Why It Still Matters: From Chatbots to Learning to Read

You might never have thought about I-languages or corpora before, but these ideas are everywhere. When an app like Siri or Alexa seems to understand you, it leans heavily on Externalist techniques: analyzing millions of recorded questions, calculating the probability that you meant “weather” not “whether.” When a teacher helps you figure out a tricky sentence, she’s tapping into an Emergentist insight: that meaning and context matter as much as grammar rules. And when a speech therapist works with a child who has a language delay, the assumption that there is a universal blueprint for language often guides the therapy.
The three approaches don’t have to be enemies. In practice, many linguists borrow from all of them.

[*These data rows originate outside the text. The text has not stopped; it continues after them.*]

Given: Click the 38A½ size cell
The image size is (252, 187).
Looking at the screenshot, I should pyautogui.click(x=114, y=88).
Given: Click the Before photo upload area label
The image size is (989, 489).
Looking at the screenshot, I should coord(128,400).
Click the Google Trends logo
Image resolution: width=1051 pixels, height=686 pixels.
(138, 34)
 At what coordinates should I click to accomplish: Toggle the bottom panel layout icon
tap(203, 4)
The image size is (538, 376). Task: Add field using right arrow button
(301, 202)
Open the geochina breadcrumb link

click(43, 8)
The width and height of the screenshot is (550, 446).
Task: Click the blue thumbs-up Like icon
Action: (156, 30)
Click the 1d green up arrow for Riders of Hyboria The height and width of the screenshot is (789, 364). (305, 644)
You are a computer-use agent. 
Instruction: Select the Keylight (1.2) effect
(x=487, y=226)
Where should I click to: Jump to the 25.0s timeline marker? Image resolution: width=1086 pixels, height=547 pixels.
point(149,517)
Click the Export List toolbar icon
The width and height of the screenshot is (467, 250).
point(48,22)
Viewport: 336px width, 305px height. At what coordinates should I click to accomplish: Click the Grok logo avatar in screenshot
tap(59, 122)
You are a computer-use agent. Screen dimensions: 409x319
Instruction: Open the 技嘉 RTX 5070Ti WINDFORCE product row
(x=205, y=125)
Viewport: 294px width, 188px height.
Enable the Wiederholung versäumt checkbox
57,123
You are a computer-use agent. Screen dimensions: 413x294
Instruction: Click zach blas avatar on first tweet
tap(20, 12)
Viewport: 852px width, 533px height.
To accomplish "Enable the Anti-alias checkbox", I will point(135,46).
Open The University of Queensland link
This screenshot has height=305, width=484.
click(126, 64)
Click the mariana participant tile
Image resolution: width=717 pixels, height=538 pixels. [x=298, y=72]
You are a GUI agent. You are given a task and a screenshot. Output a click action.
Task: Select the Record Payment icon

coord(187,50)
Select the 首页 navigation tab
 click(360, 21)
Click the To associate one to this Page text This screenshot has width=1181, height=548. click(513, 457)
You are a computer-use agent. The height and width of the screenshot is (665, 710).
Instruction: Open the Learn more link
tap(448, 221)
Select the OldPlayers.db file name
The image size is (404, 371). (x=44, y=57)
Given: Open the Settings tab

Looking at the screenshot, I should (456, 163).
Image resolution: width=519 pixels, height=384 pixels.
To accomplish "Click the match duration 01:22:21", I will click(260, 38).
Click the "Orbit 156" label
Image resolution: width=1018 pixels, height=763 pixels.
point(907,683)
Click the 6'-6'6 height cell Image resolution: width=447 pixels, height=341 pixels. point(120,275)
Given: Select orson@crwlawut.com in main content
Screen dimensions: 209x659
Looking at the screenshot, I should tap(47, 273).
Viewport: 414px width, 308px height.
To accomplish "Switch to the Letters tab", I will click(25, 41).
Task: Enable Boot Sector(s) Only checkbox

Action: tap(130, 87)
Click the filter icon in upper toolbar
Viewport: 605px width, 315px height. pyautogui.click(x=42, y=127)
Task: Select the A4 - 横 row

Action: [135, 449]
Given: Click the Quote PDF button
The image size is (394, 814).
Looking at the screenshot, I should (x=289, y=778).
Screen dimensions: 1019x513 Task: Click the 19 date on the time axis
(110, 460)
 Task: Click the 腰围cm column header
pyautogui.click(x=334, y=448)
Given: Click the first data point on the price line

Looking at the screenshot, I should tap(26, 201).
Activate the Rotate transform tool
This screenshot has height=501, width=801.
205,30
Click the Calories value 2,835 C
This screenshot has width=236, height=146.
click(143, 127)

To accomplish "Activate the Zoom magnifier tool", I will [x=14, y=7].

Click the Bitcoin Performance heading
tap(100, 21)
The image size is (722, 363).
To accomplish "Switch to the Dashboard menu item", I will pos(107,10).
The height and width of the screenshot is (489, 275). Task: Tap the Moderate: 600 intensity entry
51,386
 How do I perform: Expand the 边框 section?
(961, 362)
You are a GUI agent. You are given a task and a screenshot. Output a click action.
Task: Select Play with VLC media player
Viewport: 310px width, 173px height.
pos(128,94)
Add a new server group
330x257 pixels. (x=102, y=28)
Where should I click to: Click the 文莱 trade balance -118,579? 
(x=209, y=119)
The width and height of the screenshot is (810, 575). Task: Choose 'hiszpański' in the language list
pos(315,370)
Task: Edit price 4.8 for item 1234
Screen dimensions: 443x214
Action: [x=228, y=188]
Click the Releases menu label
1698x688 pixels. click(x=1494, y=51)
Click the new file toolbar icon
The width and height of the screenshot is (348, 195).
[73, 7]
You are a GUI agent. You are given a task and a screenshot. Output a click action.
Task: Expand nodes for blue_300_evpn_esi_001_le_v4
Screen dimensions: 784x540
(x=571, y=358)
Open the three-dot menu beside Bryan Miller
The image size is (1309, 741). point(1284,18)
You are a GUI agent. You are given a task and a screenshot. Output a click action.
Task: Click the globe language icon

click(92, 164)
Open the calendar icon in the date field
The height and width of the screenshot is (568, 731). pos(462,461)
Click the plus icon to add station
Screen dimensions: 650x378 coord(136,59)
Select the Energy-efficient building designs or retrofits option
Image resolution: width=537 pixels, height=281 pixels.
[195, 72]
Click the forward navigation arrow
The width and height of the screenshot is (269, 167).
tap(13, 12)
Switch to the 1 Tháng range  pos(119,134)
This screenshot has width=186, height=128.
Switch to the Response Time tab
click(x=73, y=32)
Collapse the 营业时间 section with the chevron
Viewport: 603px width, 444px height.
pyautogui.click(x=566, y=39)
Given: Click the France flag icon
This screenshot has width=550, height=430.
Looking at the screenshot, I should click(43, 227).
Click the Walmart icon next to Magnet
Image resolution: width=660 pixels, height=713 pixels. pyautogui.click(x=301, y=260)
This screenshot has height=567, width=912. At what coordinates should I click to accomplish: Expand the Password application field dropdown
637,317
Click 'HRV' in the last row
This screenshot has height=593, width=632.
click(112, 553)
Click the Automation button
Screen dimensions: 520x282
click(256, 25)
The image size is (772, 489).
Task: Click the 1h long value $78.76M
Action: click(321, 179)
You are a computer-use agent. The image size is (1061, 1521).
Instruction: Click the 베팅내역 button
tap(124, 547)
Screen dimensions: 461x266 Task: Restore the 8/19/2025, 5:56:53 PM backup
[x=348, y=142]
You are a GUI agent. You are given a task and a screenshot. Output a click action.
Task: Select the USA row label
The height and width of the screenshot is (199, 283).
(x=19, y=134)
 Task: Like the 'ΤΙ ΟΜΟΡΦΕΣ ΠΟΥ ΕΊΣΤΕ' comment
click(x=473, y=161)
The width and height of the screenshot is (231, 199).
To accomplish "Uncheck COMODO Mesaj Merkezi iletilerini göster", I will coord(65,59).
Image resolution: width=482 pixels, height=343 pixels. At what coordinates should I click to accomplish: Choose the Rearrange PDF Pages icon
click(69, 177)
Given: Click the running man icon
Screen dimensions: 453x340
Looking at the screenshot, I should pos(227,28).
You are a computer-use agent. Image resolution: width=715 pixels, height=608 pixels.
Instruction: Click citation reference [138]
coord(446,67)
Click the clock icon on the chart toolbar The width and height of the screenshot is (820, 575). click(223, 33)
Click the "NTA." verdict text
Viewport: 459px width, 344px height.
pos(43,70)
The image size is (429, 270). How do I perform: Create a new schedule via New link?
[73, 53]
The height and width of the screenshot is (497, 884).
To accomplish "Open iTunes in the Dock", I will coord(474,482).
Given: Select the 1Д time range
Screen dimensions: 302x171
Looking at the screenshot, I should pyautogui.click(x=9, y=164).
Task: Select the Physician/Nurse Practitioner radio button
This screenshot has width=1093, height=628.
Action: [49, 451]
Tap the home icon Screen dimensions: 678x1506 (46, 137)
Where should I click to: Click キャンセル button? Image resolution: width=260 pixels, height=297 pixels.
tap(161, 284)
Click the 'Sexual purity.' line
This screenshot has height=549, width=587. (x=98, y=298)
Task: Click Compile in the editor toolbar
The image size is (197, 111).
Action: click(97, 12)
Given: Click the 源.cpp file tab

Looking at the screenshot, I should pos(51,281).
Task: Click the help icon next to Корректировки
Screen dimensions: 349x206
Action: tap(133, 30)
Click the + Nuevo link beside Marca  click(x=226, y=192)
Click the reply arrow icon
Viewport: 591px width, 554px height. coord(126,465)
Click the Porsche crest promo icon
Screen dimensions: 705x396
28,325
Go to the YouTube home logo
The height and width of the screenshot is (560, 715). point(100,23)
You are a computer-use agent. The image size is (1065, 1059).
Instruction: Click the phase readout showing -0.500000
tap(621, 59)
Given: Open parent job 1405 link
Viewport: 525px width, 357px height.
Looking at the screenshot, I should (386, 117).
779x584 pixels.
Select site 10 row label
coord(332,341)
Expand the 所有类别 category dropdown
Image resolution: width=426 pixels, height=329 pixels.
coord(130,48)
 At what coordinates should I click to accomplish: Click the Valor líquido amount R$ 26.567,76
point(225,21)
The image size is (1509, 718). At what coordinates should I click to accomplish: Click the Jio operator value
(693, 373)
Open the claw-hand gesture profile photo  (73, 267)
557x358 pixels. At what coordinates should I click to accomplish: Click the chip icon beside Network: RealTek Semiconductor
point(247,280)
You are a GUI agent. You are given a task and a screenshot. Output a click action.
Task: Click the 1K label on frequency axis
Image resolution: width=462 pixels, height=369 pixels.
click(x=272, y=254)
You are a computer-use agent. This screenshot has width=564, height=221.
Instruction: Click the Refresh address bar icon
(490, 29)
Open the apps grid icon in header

But the central question—is language a public habit, a social tool, or a private mental organ?—is not settled. Next time you say something as simple as “Pass me the salt,” you’re using a system that the smartest people on the planet still don’t fully agree how to explain.
Think about it
- If a computer program could produce sentences that fool everyone into thinking it’s a person, would it have a language? Why or why not?
- Imagine a sentence you’ve thought in your head but never spoken aloud. Where does that sentence “live”? Is it part of your language or not until you say it?
- If you grew up entirely alone, would you invent a language? How might that language look different from the one you use with friends?